Based on googling the input for that first nn.Linear should be something like (??? * imageWidth * imageHeight) where ??? I think relates to the last output size of the last convolution layer? Is that the MaxPool2d since its a 2x2 matrix (4?)? 4*128*128 adds up to 65536 which is what the error is telling me it wants. "(32x65536 and 32768x1000)" as an example for an error I got when I thought it was 32 * 32 * 32.

The values otherwise for the Linear and Conv layers are all basically taken as-is from the class Labs and are essentially arbitrary as far as I'm aware; I have no idea if they are good values, I am reading https://towardsdatascience.com/pytorch-layer-dimensions-what-sizes-should-they-be-and-why-4265a41e01fd but their examples are a little different from the code I was given so I'm not really 100% understanding what's going on.

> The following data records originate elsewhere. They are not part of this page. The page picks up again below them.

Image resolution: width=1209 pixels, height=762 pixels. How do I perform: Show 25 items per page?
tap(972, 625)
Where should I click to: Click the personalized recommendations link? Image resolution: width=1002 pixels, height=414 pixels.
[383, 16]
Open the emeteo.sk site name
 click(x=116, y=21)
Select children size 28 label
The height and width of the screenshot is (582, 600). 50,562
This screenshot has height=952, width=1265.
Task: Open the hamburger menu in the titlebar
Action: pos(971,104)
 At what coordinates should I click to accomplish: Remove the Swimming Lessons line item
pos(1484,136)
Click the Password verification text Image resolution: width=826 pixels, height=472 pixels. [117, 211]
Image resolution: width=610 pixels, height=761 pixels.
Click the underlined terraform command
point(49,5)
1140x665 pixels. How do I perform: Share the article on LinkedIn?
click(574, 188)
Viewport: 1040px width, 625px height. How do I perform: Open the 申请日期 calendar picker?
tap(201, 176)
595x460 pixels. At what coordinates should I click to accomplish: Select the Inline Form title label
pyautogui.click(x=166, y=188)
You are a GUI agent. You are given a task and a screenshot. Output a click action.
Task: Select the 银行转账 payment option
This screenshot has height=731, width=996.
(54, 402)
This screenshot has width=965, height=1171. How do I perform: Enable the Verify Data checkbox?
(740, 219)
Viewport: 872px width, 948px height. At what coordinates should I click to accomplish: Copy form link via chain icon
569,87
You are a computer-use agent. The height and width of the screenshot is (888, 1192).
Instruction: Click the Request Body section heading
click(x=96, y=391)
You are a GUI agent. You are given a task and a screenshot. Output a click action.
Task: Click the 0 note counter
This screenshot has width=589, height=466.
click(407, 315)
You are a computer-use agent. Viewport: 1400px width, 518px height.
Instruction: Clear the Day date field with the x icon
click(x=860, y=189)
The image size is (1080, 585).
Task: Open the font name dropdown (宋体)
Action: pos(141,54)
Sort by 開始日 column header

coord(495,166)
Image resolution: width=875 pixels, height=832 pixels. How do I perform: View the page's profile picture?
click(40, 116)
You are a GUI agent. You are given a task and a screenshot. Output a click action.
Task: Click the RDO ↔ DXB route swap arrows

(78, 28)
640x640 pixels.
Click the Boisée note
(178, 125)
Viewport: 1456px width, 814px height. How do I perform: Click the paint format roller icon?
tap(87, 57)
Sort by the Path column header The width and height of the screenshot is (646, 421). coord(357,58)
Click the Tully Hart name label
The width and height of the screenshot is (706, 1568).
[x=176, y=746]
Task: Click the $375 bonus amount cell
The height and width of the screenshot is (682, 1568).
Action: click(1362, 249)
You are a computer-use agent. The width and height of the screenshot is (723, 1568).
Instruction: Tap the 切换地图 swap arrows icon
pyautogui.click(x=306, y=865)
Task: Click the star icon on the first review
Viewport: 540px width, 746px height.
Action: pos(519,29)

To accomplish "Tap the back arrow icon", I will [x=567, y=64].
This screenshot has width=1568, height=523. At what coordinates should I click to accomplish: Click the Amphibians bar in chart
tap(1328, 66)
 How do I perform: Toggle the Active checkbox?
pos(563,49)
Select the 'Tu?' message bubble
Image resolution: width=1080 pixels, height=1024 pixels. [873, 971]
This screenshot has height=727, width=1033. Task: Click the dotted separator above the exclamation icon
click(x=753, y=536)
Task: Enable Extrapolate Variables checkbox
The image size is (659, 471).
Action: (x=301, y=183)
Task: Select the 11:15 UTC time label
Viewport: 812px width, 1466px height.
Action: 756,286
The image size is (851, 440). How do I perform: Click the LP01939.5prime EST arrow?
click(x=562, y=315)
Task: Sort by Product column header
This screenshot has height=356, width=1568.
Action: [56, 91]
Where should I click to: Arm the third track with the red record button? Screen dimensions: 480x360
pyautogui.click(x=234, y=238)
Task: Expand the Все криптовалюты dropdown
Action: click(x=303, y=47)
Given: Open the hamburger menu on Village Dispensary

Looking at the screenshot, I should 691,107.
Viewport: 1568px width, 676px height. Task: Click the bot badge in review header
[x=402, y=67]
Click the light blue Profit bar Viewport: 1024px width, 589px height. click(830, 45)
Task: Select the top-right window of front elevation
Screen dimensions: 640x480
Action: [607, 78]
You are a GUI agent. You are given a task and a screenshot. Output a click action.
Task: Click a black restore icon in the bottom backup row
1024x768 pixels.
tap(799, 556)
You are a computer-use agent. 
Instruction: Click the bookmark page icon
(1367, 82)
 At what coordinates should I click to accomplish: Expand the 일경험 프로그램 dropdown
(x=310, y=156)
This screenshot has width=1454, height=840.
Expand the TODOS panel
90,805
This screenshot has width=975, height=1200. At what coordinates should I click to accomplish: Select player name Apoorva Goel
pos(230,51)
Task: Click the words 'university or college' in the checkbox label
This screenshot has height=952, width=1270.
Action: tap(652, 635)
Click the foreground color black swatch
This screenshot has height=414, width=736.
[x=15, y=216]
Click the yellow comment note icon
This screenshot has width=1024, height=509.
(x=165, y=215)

If I'm guess right here; originally the CIFAR10 dataset maybe was 32 by 32 images; there's two pooling layers (MaxPool2d) which I read somewhere does some math and cuts the resolution in half? So 32/2/2 is 8. So 8*8, and then the last Conv layer was 64 as its output, which would correspond to the original 8*8*64? Is that right?

So for 128by128, that would imply, 32*32*64? That would add up? Is that right?

Ideally I'd like to setup the inputs to be either automatic or easy to calculate based on my dataset image resolution and settings; and set it up so CUDA will do its drat job so I'm not twiddling my thumbs with my tiny dataset of just 2,000 images.

Raenir Salazar
Nov 5, 2010

College Slice
I think it might be how the data is loaded, because when I use pytorch it's blazingly fast.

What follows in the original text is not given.